Updating of the service is done with a very update-service similar command.

aws ecs update-service --cluster $CLUSTER_NAME \
	--service $SERVICE_NAME \
	--task-definition "$TASK_DEFINITION_NAME:$TASK_REVISION" \
	--desired-count 1 \
	--network-configuration "awsvpcConfiguration={subnets=[$SUBNET_ID],securityGroups=[$SECURITY_GROUP_ID],assignPublicIp=ENABLED}")

Delete

In order to delete task definitions, they should be first listed with list-task-definitions command, so the task definition version is available.
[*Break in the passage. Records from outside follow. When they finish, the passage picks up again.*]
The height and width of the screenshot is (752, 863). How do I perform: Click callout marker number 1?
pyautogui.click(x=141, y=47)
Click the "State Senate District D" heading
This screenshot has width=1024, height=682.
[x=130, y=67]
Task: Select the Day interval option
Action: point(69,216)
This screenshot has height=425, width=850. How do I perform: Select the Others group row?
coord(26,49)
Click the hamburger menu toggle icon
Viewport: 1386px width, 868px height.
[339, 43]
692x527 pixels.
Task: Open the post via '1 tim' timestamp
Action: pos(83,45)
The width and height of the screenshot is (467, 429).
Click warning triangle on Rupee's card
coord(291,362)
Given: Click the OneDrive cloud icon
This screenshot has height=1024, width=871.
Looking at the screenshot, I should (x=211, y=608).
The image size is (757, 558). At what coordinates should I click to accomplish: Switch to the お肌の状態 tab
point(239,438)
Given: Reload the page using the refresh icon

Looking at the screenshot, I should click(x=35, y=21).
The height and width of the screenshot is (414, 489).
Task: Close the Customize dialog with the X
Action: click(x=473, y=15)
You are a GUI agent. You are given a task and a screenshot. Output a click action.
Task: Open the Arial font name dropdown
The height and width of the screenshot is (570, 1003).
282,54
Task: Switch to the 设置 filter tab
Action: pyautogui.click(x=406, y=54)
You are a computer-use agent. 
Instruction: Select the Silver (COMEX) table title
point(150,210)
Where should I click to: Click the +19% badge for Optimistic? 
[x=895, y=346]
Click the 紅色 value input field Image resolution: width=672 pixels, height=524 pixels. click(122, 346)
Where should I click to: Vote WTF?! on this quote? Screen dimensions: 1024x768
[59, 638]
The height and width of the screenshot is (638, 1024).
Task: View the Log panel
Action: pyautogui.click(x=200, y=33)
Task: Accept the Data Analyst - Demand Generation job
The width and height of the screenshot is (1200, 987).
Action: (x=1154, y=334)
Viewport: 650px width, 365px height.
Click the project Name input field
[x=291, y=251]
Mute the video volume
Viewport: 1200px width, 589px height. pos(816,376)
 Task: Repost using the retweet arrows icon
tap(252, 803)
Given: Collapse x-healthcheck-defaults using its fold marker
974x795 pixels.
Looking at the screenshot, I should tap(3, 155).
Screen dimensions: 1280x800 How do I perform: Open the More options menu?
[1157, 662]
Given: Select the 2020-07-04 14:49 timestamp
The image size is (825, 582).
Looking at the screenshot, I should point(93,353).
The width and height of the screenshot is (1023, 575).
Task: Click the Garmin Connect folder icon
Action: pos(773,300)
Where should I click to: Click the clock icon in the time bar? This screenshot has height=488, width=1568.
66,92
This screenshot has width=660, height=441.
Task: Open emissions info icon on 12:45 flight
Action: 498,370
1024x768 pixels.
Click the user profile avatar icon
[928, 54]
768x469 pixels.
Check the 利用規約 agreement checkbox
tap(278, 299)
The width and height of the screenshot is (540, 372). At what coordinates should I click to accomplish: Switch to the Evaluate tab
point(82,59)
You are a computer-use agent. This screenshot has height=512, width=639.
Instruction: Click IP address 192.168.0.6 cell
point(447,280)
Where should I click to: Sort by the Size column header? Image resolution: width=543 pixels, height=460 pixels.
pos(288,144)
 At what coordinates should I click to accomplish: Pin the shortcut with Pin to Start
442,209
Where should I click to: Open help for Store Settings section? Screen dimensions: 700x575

aws ecs list-task-definitions

Removing of the task definition is done with deregister-task-definition command. Note that the command does what it says, deregister, it does not delete. The task definition is kept in history in status INACTIVE.

aws ecs deregister-task-definition --task-definition "$TASK_DEFINITION_VERSION"

Deleting the service is done with the delete-service command, the –force parameter also stops the running tasks.

aws ecs delete-service \
	--cluster $CLUSTER_NAME \
	--service $SERVICE_NAME \
	--force

In the end, the whole cluster is deleted with delete-cluster command.

aws ecs delete-cluster --cluster $CLUSTER_NAME

ECR (Elastic Container Registry) operations

The full list can be found in aws ecr CLI reference page.

Delete

The repository is created by Docker when the image is pushed to it. Repository and images inside are deleted with delete-repository command.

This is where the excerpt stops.